▶ **Input data**
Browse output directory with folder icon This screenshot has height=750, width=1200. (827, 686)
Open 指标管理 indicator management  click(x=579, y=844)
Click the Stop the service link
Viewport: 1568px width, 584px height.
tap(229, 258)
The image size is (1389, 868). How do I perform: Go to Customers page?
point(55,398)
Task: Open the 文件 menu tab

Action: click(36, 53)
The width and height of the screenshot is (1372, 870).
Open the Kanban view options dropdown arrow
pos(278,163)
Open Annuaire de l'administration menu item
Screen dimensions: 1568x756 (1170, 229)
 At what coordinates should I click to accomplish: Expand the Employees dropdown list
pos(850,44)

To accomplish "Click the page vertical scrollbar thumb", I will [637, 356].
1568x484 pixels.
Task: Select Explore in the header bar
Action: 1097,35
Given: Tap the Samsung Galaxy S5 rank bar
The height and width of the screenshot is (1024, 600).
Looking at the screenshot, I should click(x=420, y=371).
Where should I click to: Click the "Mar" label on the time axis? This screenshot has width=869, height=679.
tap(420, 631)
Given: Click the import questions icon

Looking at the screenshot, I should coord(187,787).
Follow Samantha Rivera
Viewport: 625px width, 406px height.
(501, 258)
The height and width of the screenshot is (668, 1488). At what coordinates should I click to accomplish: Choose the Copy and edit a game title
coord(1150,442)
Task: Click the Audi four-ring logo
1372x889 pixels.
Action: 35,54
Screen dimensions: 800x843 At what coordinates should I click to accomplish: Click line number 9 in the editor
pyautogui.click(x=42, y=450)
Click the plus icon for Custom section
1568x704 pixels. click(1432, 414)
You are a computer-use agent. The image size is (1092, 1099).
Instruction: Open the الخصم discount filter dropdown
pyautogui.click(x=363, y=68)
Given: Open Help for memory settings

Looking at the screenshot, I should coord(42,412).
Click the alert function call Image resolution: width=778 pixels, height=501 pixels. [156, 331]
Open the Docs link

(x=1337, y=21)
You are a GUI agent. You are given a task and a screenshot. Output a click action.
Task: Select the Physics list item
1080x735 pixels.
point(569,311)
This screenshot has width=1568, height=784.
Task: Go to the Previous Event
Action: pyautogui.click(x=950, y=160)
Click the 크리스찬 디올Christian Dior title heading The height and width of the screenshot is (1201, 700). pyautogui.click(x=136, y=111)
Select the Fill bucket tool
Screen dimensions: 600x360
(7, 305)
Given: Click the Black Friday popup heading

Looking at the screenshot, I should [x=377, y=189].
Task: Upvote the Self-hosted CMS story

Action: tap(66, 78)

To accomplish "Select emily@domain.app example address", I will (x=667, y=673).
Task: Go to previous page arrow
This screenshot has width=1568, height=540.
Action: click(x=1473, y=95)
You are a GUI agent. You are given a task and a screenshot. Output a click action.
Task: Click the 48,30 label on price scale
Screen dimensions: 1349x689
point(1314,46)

▶ **Action item**
Restate the records above in full, keeping each line exactly as it stands.

▶ **Completed exercise**
Browse output directory with folder icon This screenshot has height=750, width=1200. (827, 686)
Open 指标管理 indicator management  click(x=579, y=844)
Click the Stop the service link
Viewport: 1568px width, 584px height.
tap(229, 258)
The image size is (1389, 868). How do I perform: Go to Customers page?
point(55,398)
Task: Open the 文件 menu tab

Action: click(36, 53)
The width and height of the screenshot is (1372, 870).
Open the Kanban view options dropdown arrow
pos(278,163)
Open Annuaire de l'administration menu item
Screen dimensions: 1568x756 (1170, 229)
 At what coordinates should I click to accomplish: Expand the Employees dropdown list
pos(850,44)

To accomplish "Click the page vertical scrollbar thumb", I will [637, 356].
1568x484 pixels.
Task: Select Explore in the header bar
Action: 1097,35
Given: Tap the Samsung Galaxy S5 rank bar
The height and width of the screenshot is (1024, 600).
Looking at the screenshot, I should click(x=420, y=371).
Where should I click to: Click the "Mar" label on the time axis? This screenshot has width=869, height=679.
tap(420, 631)
Given: Click the import questions icon

Looking at the screenshot, I should coord(187,787).
Follow Samantha Rivera
Viewport: 625px width, 406px height.
(501, 258)
The height and width of the screenshot is (668, 1488). At what coordinates should I click to accomplish: Choose the Copy and edit a game title
coord(1150,442)
Task: Click the Audi four-ring logo
1372x889 pixels.
Action: 35,54
Screen dimensions: 800x843 At what coordinates should I click to accomplish: Click line number 9 in the editor
pyautogui.click(x=42, y=450)
Click the plus icon for Custom section
1568x704 pixels. click(1432, 414)
You are a computer-use agent. The image size is (1092, 1099).
Instruction: Open the الخصم discount filter dropdown
pyautogui.click(x=363, y=68)
Given: Open Help for memory settings

Looking at the screenshot, I should coord(42,412).
Click the alert function call Image resolution: width=778 pixels, height=501 pixels. [156, 331]
Open the Docs link

(x=1337, y=21)
You are a GUI agent. You are given a task and a screenshot. Output a click action.
Task: Select the Physics list item
1080x735 pixels.
point(569,311)
This screenshot has width=1568, height=784.
Task: Go to the Previous Event
Action: pyautogui.click(x=950, y=160)
Click the 크리스찬 디올Christian Dior title heading The height and width of the screenshot is (1201, 700). pyautogui.click(x=136, y=111)
Select the Fill bucket tool
Screen dimensions: 600x360
(7, 305)
Given: Click the Black Friday popup heading

Looking at the screenshot, I should [x=377, y=189].
Task: Upvote the Self-hosted CMS story

Action: tap(66, 78)

To accomplish "Select emily@domain.app example address", I will (x=667, y=673).
Task: Go to previous page arrow
This screenshot has width=1568, height=540.
Action: click(x=1473, y=95)
You are a GUI agent. You are given a task and a screenshot. Output a click action.
Task: Click the 48,30 label on price scale
Screen dimensions: 1349x689
point(1314,46)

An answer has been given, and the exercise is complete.